Urban Outfitters gives me the heebie-jeebies in the same way that Au Bon Pain does: How and why is it possible to consume the exact same almond-covered croissant everywhere you go? And more importantly, why does one store insist on dressing college kids with the exact same “vintage” clothes in every single town? I am sick of seeing the same patterned, tattered shirts with holes in the same exact places.
So, my dearies, avoid Broadway, confront the unexpected gems of New Haven fashion scene. It may not be cutting edge — it may be mass-produced in China — but there are hidden treasures in these neighborhood shops.
Cooper’s Dress Shop at 210 College St. is a mess of glitter, sequins and beads — and posters with young girls covered in the same. The pictured dresses are advertised, “As Seen in TeenPROM” or “Pageantry Magazine.” The very same dresses hang on the racks.
Ellen Cooper, who has owned her store at its present location for 43 years, instantly interrogates me as I walk in. I am asked my age and major and whether or not I’d like to be set up with her galfriend’s grandson from California.
Downstairs are rows of ballgowns — and girls trying them on for a local high school’s dance — and a bulletin board with a few pictures and newspaper clippings, most notably of “Miss Teen New Haven,” whose competition dress came from Cooper’s. Miss CT Puerto Rico, I am told, will also be making a purchase in the near future from Cooper’s.

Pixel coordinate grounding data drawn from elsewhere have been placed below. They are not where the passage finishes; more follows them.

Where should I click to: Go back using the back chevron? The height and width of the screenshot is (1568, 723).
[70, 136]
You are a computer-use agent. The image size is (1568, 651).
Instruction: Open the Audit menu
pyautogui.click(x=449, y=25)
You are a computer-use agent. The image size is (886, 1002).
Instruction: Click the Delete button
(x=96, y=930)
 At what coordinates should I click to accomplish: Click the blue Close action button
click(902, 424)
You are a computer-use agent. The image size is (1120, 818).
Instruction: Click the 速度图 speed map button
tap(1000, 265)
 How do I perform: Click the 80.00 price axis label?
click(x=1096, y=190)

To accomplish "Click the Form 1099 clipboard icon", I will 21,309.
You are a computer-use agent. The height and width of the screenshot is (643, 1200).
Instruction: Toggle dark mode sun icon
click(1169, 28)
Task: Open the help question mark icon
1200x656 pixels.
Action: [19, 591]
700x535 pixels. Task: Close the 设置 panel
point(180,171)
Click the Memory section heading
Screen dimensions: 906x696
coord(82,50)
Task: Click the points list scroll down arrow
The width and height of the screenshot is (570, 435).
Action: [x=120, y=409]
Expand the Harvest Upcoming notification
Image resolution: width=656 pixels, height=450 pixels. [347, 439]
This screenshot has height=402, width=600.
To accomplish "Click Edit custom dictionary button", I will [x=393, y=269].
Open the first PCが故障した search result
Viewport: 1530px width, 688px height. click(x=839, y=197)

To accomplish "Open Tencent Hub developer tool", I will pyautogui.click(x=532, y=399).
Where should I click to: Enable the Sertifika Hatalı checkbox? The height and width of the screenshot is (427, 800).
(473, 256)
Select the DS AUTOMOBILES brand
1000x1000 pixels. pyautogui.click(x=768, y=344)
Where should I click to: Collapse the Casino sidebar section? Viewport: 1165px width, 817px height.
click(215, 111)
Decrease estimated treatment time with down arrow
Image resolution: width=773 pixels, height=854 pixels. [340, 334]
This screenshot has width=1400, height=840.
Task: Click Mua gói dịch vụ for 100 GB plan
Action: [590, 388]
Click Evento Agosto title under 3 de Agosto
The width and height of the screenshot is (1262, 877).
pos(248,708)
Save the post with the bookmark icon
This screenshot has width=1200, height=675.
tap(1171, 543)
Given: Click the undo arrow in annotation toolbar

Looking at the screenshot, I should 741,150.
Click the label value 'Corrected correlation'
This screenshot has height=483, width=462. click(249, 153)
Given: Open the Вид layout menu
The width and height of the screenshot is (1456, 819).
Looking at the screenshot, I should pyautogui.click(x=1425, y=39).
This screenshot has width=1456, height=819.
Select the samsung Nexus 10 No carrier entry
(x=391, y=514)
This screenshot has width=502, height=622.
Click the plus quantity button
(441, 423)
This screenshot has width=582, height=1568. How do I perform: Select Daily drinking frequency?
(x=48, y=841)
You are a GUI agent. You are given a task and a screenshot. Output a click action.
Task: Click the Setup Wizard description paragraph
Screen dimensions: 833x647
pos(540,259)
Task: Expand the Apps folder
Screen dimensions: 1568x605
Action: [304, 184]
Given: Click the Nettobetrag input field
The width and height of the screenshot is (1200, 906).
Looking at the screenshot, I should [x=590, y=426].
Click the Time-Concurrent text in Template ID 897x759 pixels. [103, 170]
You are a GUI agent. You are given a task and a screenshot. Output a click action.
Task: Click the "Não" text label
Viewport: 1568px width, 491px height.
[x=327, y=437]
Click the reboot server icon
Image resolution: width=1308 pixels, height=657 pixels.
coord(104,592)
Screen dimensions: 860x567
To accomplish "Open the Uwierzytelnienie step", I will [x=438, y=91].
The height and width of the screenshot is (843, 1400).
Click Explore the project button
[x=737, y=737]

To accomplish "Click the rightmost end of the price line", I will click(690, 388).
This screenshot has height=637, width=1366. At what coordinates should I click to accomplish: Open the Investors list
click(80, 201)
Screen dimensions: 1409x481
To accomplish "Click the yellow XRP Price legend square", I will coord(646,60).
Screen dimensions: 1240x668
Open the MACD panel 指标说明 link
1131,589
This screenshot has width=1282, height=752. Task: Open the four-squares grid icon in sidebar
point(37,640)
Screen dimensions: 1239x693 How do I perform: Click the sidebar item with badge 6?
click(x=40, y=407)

Although the dresses shipped in daily are made in China, Cooper travels to Georgia, Texas and New York to order them.
“That’s what we call a ‘sexy dress,'” she says, pointing to a pink dress with a belly-button-length v-neck.
If prom isn’t your style, Cooper’s main floor has dresses that don’t seem too frou-frou: cropped sailor dresses and evening gowns with Jackson Pollock-like sequin patterns.
The prices at Cooper’s are set on what seems like whims of preference: A slippy-type beige dress somehow costs $160, while a cropped black and white cocktail waitress-type dress is $29.99.
The key to Cooper’s is digging: Just keep digging.
A similar strategy can be applied to 2 Brothers Beauty Supply at 810 Chapel St., but this is no ordinary beauty supply store: As you walk in, take note of the preppy plaid cashmere (looks like cashmere, feels like cashmere, must be cashmere) scarves hanging out of a cardboard box on the floor. These cost $2. Amazing.
If you dodge the mannequin heads of wigs to the left and right (they look like creepy rows of people gazing at the hair products), you’ll first encounter animal purses. Remember back in second grade, when you (if you’re a little girly thing) actually wanted to carry around an extra bag and thought it was cool if it was fuzzy and looked like a mammal? I do. 2 Brothers sells animal bags — most notably a cuddly bear.
If you can bypass the typical beauty supply store chaos, the rear of 2 Brothers is the chez d’oeuvre: The entire back wall consists of those early ’90s hair ties with big plastic balls on the ends of the loops. The typical colored ones — i.e. magenta and bright yellow beads together — are far surpassed by the hair ties with beads that say “I love Jesus.” An entire pack of 12 costs only $2.99.
Other noteworthy purchases-to-be at 2 Brothers include the Hello Kitty hair clips or the Hello Kitty and Disney umbrellas with mini plastic figurine sculptures as the handles (imagine Minnie Mouse and Pikachu dancing on top of your umbrella handle).
If you’re really in the mood for fairy-tale whimsy, look for the sign that says Hatter on Elm Street. As in, mad? As in, less-than-stable tea party? As in, un-birthdays? Yes, that’s exactly it. Come to Del Monico Hatter at 47 Elm St. on any un-birthday for a room full of classy hats. There’s something about men’s dress hats and pimping fedoras with quality feathers that screams classy.
Don’t be afraid to ask questions at Del Monico’s. Indeed, because picking a hat is a lost art, an informal lesson in pricing, sizing and materials can be offered upon request. “Just decent” felt hats cost between $40 and $60; the extremely hot fedoras cost around $100, and the too-dashing-for-words Borsalino (made in Italy) felt hats that feel like bliss and look like God can cost up to $180.
The furry Kangol hats cost you-don’t-care-what. Please don’t buy them.
I leave you asking: Wouldn’t it feel so much better if the next time a closet-gazer admires an item from your wardrobe, it is the garment that made Cooper properly observe, “That is what we call a sexy top hat!” instead of the indie-patterned peasant blouse that the Urban Outfitters sales clerk also sold to the next two losers in line?